Afin de mesurer les répercussions de ce forage sur l’activité sismique, l’équipe genevoise a mis en place huit stations sismiques autour du puits dans un rayon de huit kilomètres. Tout au long de l’avancée du forage, les géologues ont récolté les données et analysé chaque difficulté rencontrée. «La bonne nouvelle, c’est que pour la toute première fois, un forage à la recherche de fluides supercritiques n’a provoqué que des perturbations sismiques minimes, un exploit dans de telles conditions et un signal fort pour les progrès technologiques effectués», s’enthousiasme Matteo Lupi. Son équipe a en effet distingué l’activité sismique naturelle de l’activité sismique provoquée par le forage et a effectué une vue d’ensemble grâce aux mesures prises dans les huit stations. Par contre, le seuil des 3000 mètres n’a juste pas été atteint. «Les ingénieurs ont dû s’arrêter à 250 mètres de ce fameux niveau, en raison de la chaleur extrêmement élevée de plus de 500 degrés. Il convient de progresser encore techniquement sur ce point», continue Riccardo Minetto.

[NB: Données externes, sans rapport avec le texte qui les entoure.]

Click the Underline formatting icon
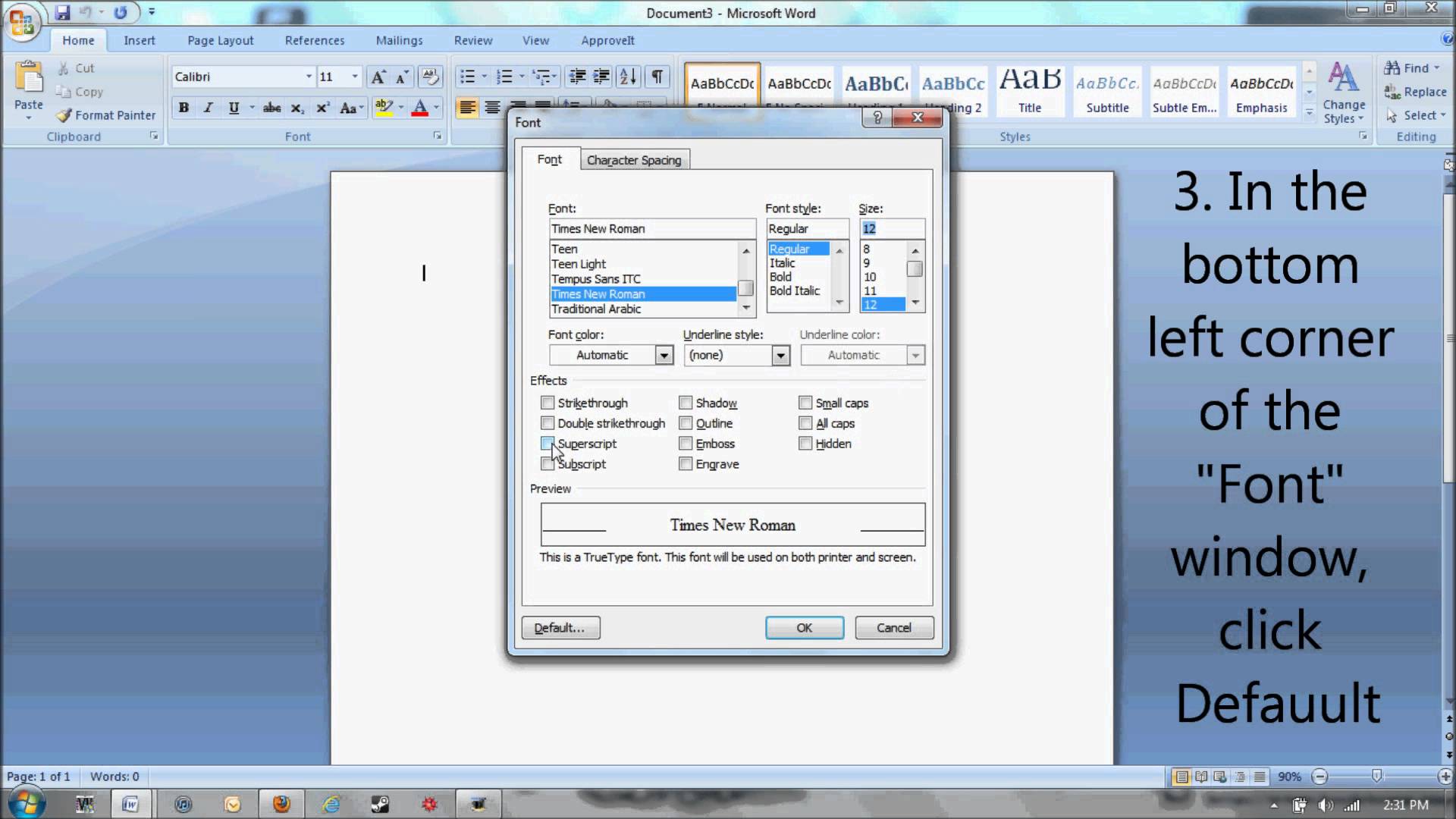Screen dimensions: 1456x819 pyautogui.click(x=232, y=107)
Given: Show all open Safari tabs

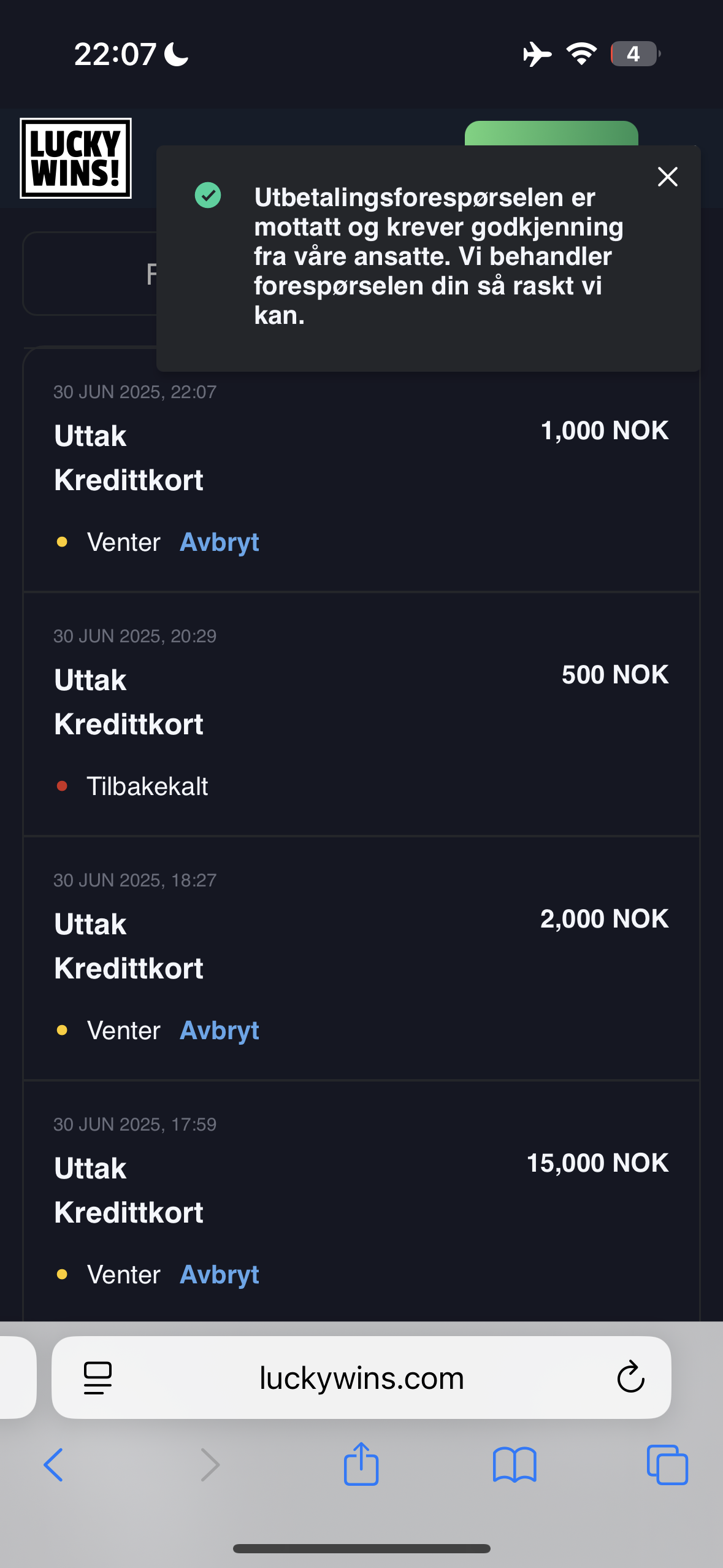Looking at the screenshot, I should coord(667,1465).
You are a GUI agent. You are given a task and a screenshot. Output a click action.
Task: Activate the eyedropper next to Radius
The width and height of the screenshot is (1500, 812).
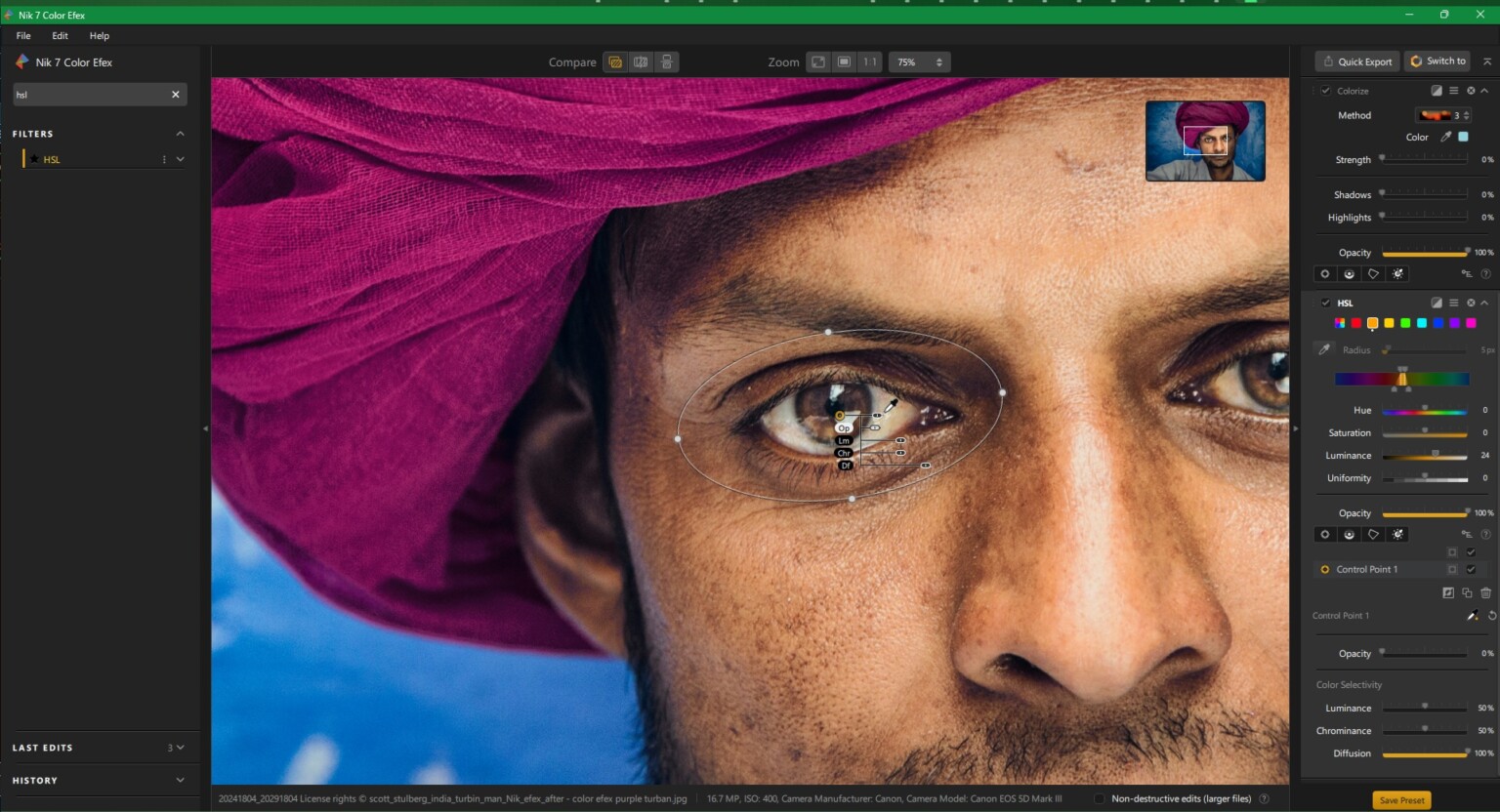(x=1325, y=349)
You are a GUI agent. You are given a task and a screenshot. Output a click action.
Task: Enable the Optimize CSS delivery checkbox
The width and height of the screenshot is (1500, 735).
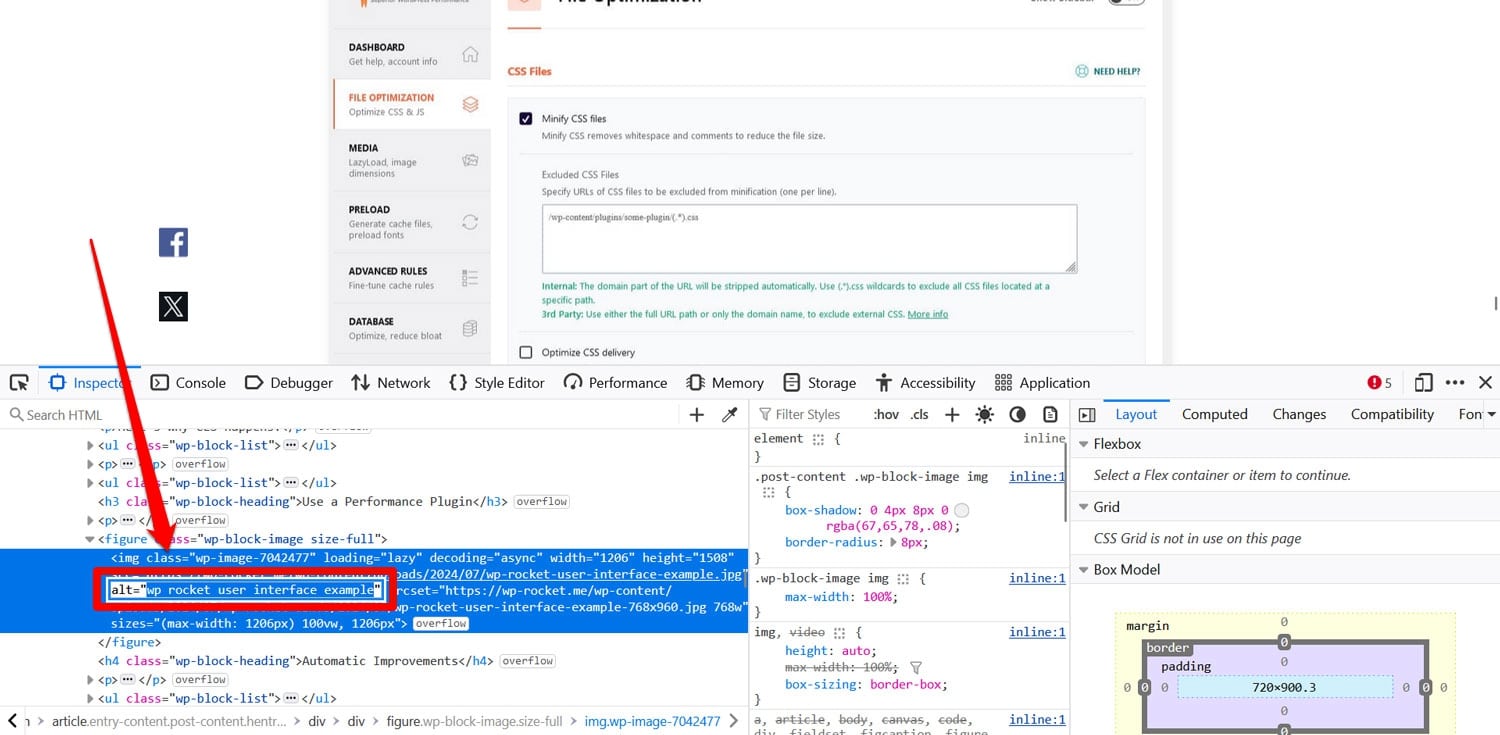(x=525, y=352)
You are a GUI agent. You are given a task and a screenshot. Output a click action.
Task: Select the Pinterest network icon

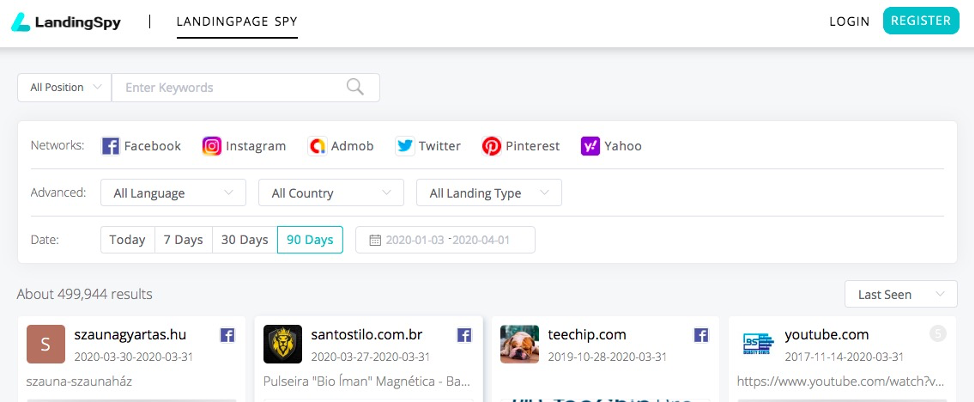[492, 146]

Cette étude permet d’affirmer qu’un forage en condition critique s’est bien passé et que cette technologie est en passe d’être maitrisée. «Jusqu’à aujourd’hui, ceux qui avaient tenté de réaliser un puits dans des conditions critiques n’y étaient pas parvenus. Ici, les résultats sont extrêmement encourageants», relève Matteo Lupi. La Suisse est elle-même très active sur cette question, afin de pouvoir s’appuyer sur une nouvelle source d’énergie qui épaulerait notamment les barrages. «La géothermie pourrait être une des sources principales de notre avenir énergétique, il convient donc d’y mettre les moyens pour la développer en toute sécurité», conclut le chercheur genevois.